WHAT YOU NEED TO DO:
Render the data below as a Markdown table with a Row column numbering each line and a Line column holding its text. Skip blank lines and include every other line.

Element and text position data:
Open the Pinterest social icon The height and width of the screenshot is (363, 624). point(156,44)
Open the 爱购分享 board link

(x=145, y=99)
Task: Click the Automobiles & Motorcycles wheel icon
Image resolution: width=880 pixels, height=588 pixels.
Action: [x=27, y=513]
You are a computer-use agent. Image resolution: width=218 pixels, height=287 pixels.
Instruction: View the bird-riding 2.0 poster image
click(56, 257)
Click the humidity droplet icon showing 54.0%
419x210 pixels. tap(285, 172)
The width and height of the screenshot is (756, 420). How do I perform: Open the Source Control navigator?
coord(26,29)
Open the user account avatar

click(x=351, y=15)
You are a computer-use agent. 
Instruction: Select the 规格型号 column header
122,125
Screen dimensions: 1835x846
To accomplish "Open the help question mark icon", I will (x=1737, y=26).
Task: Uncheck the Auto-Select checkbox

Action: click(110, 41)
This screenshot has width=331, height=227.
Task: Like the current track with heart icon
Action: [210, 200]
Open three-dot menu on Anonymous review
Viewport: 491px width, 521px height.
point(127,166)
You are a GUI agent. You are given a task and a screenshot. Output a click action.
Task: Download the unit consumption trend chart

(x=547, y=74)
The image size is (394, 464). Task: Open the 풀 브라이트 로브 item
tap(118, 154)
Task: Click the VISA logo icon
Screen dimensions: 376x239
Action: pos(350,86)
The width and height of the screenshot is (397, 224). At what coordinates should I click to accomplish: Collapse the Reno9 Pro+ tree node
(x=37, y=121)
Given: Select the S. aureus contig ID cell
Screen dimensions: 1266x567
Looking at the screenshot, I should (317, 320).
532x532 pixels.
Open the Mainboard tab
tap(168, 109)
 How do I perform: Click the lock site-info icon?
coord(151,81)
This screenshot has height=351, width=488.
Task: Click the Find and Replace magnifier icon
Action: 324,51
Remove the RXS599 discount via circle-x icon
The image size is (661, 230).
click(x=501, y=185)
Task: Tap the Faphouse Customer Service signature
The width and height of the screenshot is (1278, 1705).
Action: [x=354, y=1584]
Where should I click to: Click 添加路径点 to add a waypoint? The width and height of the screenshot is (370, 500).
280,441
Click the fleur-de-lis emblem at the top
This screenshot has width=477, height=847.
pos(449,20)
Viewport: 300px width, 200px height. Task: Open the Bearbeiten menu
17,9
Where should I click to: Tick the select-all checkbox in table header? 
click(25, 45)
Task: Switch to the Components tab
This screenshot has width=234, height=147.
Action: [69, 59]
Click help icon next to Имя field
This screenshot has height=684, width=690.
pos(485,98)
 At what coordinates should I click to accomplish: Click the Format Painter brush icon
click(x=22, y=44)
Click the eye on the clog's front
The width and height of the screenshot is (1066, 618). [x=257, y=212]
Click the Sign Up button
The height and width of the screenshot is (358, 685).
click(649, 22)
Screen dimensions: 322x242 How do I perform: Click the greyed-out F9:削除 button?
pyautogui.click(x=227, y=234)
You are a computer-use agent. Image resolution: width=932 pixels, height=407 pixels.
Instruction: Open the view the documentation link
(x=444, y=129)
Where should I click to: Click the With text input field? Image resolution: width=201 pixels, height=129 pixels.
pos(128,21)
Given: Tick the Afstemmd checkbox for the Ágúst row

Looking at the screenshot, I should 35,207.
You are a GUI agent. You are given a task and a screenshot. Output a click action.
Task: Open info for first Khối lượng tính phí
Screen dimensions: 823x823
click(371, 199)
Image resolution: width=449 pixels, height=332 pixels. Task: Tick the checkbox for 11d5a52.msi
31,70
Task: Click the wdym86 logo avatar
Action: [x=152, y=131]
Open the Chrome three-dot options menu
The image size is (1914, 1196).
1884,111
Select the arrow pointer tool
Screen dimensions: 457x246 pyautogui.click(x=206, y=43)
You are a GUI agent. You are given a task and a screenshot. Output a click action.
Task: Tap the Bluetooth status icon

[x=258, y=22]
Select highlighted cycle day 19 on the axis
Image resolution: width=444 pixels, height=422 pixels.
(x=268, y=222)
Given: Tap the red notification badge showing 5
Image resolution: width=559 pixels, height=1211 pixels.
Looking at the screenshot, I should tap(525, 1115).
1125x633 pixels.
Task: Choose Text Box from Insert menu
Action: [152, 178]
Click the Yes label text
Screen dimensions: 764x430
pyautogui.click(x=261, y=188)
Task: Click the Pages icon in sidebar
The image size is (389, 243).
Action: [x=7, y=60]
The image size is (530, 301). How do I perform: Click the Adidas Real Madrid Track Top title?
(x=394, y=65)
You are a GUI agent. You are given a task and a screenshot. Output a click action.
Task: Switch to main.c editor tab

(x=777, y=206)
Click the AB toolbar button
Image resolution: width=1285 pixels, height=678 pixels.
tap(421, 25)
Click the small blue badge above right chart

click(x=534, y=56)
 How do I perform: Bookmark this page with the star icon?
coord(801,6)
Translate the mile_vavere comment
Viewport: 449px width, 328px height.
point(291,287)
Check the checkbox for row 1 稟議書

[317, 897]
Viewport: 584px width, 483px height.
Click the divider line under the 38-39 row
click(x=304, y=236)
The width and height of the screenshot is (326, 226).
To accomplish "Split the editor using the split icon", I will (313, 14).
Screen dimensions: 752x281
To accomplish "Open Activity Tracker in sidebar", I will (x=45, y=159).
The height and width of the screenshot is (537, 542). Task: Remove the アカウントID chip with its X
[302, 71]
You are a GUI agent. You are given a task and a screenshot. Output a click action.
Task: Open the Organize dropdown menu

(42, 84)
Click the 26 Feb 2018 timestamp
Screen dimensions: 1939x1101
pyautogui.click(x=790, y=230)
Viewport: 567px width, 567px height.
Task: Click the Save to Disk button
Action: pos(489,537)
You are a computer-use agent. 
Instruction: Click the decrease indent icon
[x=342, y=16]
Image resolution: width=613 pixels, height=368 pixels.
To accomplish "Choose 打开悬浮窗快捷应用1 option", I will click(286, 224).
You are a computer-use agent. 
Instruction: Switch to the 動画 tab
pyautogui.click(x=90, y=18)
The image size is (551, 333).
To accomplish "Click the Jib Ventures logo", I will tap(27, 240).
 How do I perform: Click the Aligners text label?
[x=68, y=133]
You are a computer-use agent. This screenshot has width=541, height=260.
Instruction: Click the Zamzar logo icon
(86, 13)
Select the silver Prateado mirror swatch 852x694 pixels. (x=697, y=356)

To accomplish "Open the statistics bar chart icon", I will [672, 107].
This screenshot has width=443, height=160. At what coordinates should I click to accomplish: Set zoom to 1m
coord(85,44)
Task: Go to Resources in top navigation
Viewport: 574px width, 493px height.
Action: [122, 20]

EXERCISE RESULT:
| Row | Line |
|---|---|
| 1 | Open the Pinterest social icon The height and width of the screenshot is (363, 624). point(156,44) |
| 2 | Open the 爱购分享 board link |
| 3 | (x=145, y=99) |
| 4 | Task: Click the Automobiles & Motorcycles wheel icon |
| 5 | Image resolution: width=880 pixels, height=588 pixels. |
| 6 | Action: [x=27, y=513] |
| 7 | You are a computer-use agent. Image resolution: width=218 pixels, height=287 pixels. |
| 8 | Instruction: View the bird-riding 2.0 poster image |
| 9 | click(56, 257) |
| 10 | Click the humidity droplet icon showing 54.0% |
| 11 | 419x210 pixels. tap(285, 172) |
| 12 | The width and height of the screenshot is (756, 420). How do I perform: Open the Source Control navigator? |
| 13 | coord(26,29) |
| 14 | Open the user account avatar |
| 15 | click(x=351, y=15) |
| 16 | You are a computer-use agent.  |
| 17 | Instruction: Select the 规格型号 column header |
| 18 | 122,125 |
| 19 | Screen dimensions: 1835x846 |
| 20 | To accomplish "Open the help question mark icon", I will (x=1737, y=26). |
| 21 | Task: Uncheck the Auto-Select checkbox |
| 22 | Action: click(110, 41) |
| 23 | This screenshot has width=331, height=227. |
| 24 | Task: Like the current track with heart icon |
| 25 | Action: [210, 200] |
| 26 | Open three-dot menu on Anonymous review |
| 27 | Viewport: 491px width, 521px height. |
| 28 | point(127,166) |
| 29 | You are a GUI agent. You are given a task and a screenshot. Output a click action. |
| 30 | Task: Download the unit consumption trend chart |
| 31 | (x=547, y=74) |
| 32 | The image size is (394, 464). Task: Open the 풀 브라이트 로브 item |
| 33 | tap(118, 154) |
| 34 | Task: Click the VISA logo icon |
| 35 | Screen dimensions: 376x239 |
| 36 | Action: pos(350,86) |
| 37 | The width and height of the screenshot is (397, 224). At what coordinates should I click to accomplish: Collapse the Reno9 Pro+ tree node |
| 38 | (x=37, y=121) |
| 39 | Given: Select the S. aureus contig ID cell |
| 40 | Screen dimensions: 1266x567 |
| 41 | Looking at the screenshot, I should (317, 320). |
| 42 | 532x532 pixels. |
| 43 | Open the Mainboard tab |
| 44 | tap(168, 109) |
| 45 |  How do I perform: Click the lock site-info icon? |
| 46 | coord(151,81) |
| 47 | This screenshot has height=351, width=488. |
| 48 | Task: Click the Find and Replace magnifier icon |
| 49 | Action: 324,51 |
| 50 | Remove the RXS599 discount via circle-x icon |
| 51 | The image size is (661, 230). |
| 52 | click(x=501, y=185) |
| 53 | Task: Tap the Faphouse Customer Service signature |
| 54 | The width and height of the screenshot is (1278, 1705). |
| 55 | Action: [x=354, y=1584] |
| 56 | Where should I click to: Click 添加路径点 to add a waypoint? The width and height of the screenshot is (370, 500). |
| 57 | 280,441 |
| 58 | Click the fleur-de-lis emblem at the top |
| 59 | This screenshot has width=477, height=847. |
| 60 | pos(449,20) |
| 61 | Viewport: 300px width, 200px height. Task: Open the Bearbeiten menu |
| 62 | 17,9 |
| 63 | Where should I click to: Tick the select-all checkbox in table header?  |
| 64 | click(25, 45) |
| 65 | Task: Switch to the Components tab |
| 66 | This screenshot has width=234, height=147. |
| 67 | Action: [69, 59] |
| 68 | Click help icon next to Имя field |
| 69 | This screenshot has height=684, width=690. |
| 70 | pos(485,98) |
| 71 |  At what coordinates should I click to accomplish: Click the Format Painter brush icon |
| 72 | click(x=22, y=44) |
| 73 | Click the eye on the clog's front |
| 74 | The width and height of the screenshot is (1066, 618). [x=257, y=212] |
| 75 | Click the Sign Up button |
| 76 | The height and width of the screenshot is (358, 685). |
| 77 | click(649, 22) |
| 78 | Screen dimensions: 322x242 How do I perform: Click the greyed-out F9:削除 button? |
| 79 | pyautogui.click(x=227, y=234) |
| 80 | You are a computer-use agent. Image resolution: width=932 pixels, height=407 pixels. |
| 81 | Instruction: Open the view the documentation link |
| 82 | (x=444, y=129) |
| 83 | Where should I click to: Click the With text input field? Image resolution: width=201 pixels, height=129 pixels. |
| 84 | pos(128,21) |
| 85 | Given: Tick the Afstemmd checkbox for the Ágúst row |
| 86 | Looking at the screenshot, I should 35,207. |
| 87 | You are a GUI agent. You are given a task and a screenshot. Output a click action. |
| 88 | Task: Open info for first Khối lượng tính phí |
| 89 | Screen dimensions: 823x823 |
| 90 | click(371, 199) |
| 91 | Image resolution: width=449 pixels, height=332 pixels. Task: Tick the checkbox for 11d5a52.msi |
| 92 | 31,70 |
| 93 | Task: Click the wdym86 logo avatar |
| 94 | Action: [x=152, y=131] |
| 95 | Open the Chrome three-dot options menu |
| 96 | The image size is (1914, 1196). |
| 97 | 1884,111 |
| 98 | Select the arrow pointer tool |
| 99 | Screen dimensions: 457x246 pyautogui.click(x=206, y=43) |
| 100 | You are a GUI agent. You are given a task and a screenshot. Output a click action. |
| 101 | Task: Tap the Bluetooth status icon |
| 102 | [x=258, y=22] |
| 103 | Select highlighted cycle day 19 on the axis |
| 104 | Image resolution: width=444 pixels, height=422 pixels. |
| 105 | (x=268, y=222) |
| 106 | Given: Tap the red notification badge showing 5 |
| 107 | Image resolution: width=559 pixels, height=1211 pixels. |
| 108 | Looking at the screenshot, I should tap(525, 1115). |
| 109 | 1125x633 pixels. |
| 110 | Task: Choose Text Box from Insert menu |
| 111 | Action: [152, 178] |
| 112 | Click the Yes label text |
| 113 | Screen dimensions: 764x430 |
| 114 | pyautogui.click(x=261, y=188) |
| 115 | Task: Click the Pages icon in sidebar |
| 116 | The image size is (389, 243). |
| 117 | Action: [x=7, y=60] |
| 118 | The image size is (530, 301). How do I perform: Click the Adidas Real Madrid Track Top title? |
| 119 | (x=394, y=65) |
| 120 | You are a GUI agent. You are given a task and a screenshot. Output a click action. |
| 121 | Task: Switch to main.c editor tab |
| 122 | (x=777, y=206) |
| 123 | Click the AB toolbar button |
| 124 | Image resolution: width=1285 pixels, height=678 pixels. |
| 125 | tap(421, 25) |
| 126 | Click the small blue badge above right chart |
| 127 | click(x=534, y=56) |
| 128 |  How do I perform: Bookmark this page with the star icon? |
| 129 | coord(801,6) |
| 130 | Translate the mile_vavere comment |
| 131 | Viewport: 449px width, 328px height. |
| 132 | point(291,287) |
| 133 | Check the checkbox for row 1 稟議書 |
| 134 | [317, 897] |
| 135 | Viewport: 584px width, 483px height. |
| 136 | Click the divider line under the 38-39 row |
| 137 | click(x=304, y=236) |
| 138 | The width and height of the screenshot is (326, 226). |
| 139 | To accomplish "Split the editor using the split icon", I will (313, 14). |
| 140 | Screen dimensions: 752x281 |
| 141 | To accomplish "Open Activity Tracker in sidebar", I will (x=45, y=159). |
| 142 | The height and width of the screenshot is (537, 542). Task: Remove the アカウントID chip with its X |
| 143 | [302, 71] |
| 144 | You are a GUI agent. You are given a task and a screenshot. Output a click action. |
| 145 | Task: Open the Organize dropdown menu |
| 146 | (42, 84) |
| 147 | Click the 26 Feb 2018 timestamp |
| 148 | Screen dimensions: 1939x1101 |
| 149 | pyautogui.click(x=790, y=230) |
| 150 | Viewport: 567px width, 567px height. |
| 151 | Task: Click the Save to Disk button |
| 152 | Action: pos(489,537) |
| 153 | You are a computer-use agent.  |
| 154 | Instruction: Click the decrease indent icon |
| 155 | [x=342, y=16] |
| 156 | Image resolution: width=613 pixels, height=368 pixels. |
| 157 | To accomplish "Choose 打开悬浮窗快捷应用1 option", I will click(286, 224). |
| 158 | You are a computer-use agent.  |
| 159 | Instruction: Switch to the 動画 tab |
| 160 | pyautogui.click(x=90, y=18) |
| 161 | The image size is (551, 333). |
| 162 | To accomplish "Click the Jib Ventures logo", I will tap(27, 240). |
| 163 |  How do I perform: Click the Aligners text label? |
| 164 | [x=68, y=133] |
| 165 | You are a computer-use agent. This screenshot has width=541, height=260. |
| 166 | Instruction: Click the Zamzar logo icon |
| 167 | (86, 13) |
| 168 | Select the silver Prateado mirror swatch 852x694 pixels. (x=697, y=356) |
| 169 | To accomplish "Open the statistics bar chart icon", I will [672, 107]. |
| 170 | This screenshot has width=443, height=160. At what coordinates should I click to accomplish: Set zoom to 1m |
| 171 | coord(85,44) |
| 172 | Task: Go to Resources in top navigation |
| 173 | Viewport: 574px width, 493px height. |
| 174 | Action: [122, 20] |